Year of the Blues

The 107th Congress of the United States has designated the year beginning February 1, 2003 as the "Year of the Blues." Celebrations are planned across the country with special shows, blues festivals and educational projects and seminars. The kick-off will be a "Salute to the Blues" benefit concert on February 7 at Radio City Music Hall presented by Martin Scorsese. Check out the web site for more details on planned events at HYPERLINK "" For local events, check out HYPERLINK ""

Joe Beard and John Mooney

In November, Joe Beard and John Mooney reunited for an acoustic guitar show at Biscuits & Blues. John Mooney was only fifteen years old when he first hooked up with Joe Beard in Rochester, New York. Beard lived next door to Ed "Son" House who became a major influence on the young Mooney and he has combined Son's Delta style with New Orleans R&B to carry Son's tradition into the 21st Century. Mooneyís intense solos on his 1931 National Steel Standard guitar were awesome.

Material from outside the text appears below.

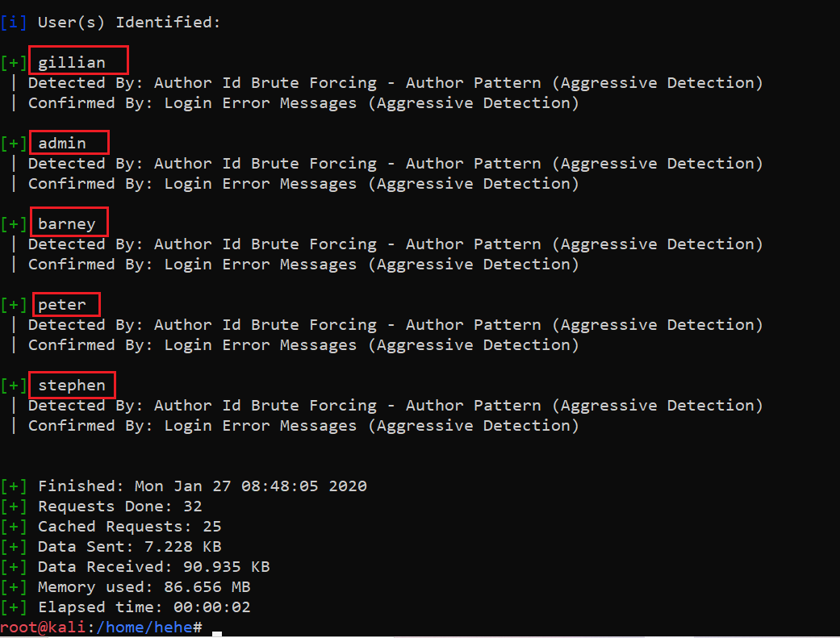Click the Requests Done: 32 line

click(119, 507)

Although this was billed as a tribute to Son House, the duo covered tunes such as "How Long," "Baby, Please Don't Go," and "Big Boss Man."

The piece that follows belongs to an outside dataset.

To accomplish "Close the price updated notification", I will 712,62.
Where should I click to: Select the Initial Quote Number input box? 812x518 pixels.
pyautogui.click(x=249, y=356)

Francis Clay Birthday Celebration

The next evening friends and fans of the legendary drummer, Francis Clay celebrated his seventy-ninth birthday at a sold-out event at Biscuits & Blues in San Francisco which featured the aforementioned Joe Beard with an excellent back-up band and Big Bones filling in on harmonica. Clay arrived in a limousine smartly decked out in a new suit and beaming from ear to ear. The evening was filled with accolades to Clay including a poem written in his honor by San Francisco's official Poet Laureate devora major, and a tribute from the mayor of his hometown, Rock Island, Illinois.

Beard is a superb performer who sings and plays the guitar equally well and this was an opportunity to savor his rich vocals delivered in a mellow style with impeccable timing. Francis Clay sat in on several tunes to the delight of the audience. Due to the enthusiastic response, Beard will return in February and is well worth catching.

New Year's Eve in Las Vegas

One of the wildest places to be on New Year's Eve has to be Las Vegas. The attraction for blues enthusiasts was the Little Milton show at the Alexis Park Resort Hotel where a large contingent from California congregated to party for several days. Opening up the show, Bobby Jonz ("Your Freak is Here") was impressive with his soul vocalizing style. The stunner of the evening was the wonderful vocalist, Joyce Lawson, with the Joe Campbell Band providing a solid, blues background. Lawson's soulful blues-infused vocals kept the audience riveted with tunes such as "Stop Doggin' Me Around." The legend himself, Little Milton Campbell, as usual, was exceptional and brought in the New Year for us in grand style. The next day, a small group of friends enjoyed a soul dinner which featured the requisite New Year's good luck staple blackeyed peas cooked by none other than Little Milton Campbell - screamin' good!

At the Orleans Hotel, one of the clubs featured a blues show with Bruce Conte, former guitarist with Tower of Power. Conte's funky guitar style was impressive on "Only So Much Oil In The Ground" and "Don't Change Horses (in the middle of a stream)." The show also featured a very good vocalist belting out some spirited funk and rhythm and blues.

The best part was yet to come at the B. B. King show at the Las Vegas House of Blues. It was a full house and King was in great spirits with his family and friends surrounding him. I was privileged to watch the show from the side of the stage at a perfect advantage. Opening up the show was Alonzo and the All Stars featuring Aaron Tucker on drums and Leon Blue on piano, both of whom regularly visit the Bay Area usually working with the Phillip Walker Band. King covered all of his standards including "Nobody Loves Me But My Mother" and "Caledonia" during the almost two hour show. King was supported by his big band which has got to be one of the best blues bands in the business with their jazzy arrangements. King concluded the show with an intimate performance of soulful ballads with bass and guitarist. The audience was enthusiastic with a standing ovation during which King threw coins and guitar picks which enticed several ladies to climb up to the stage. This was a magical, unforgettable event.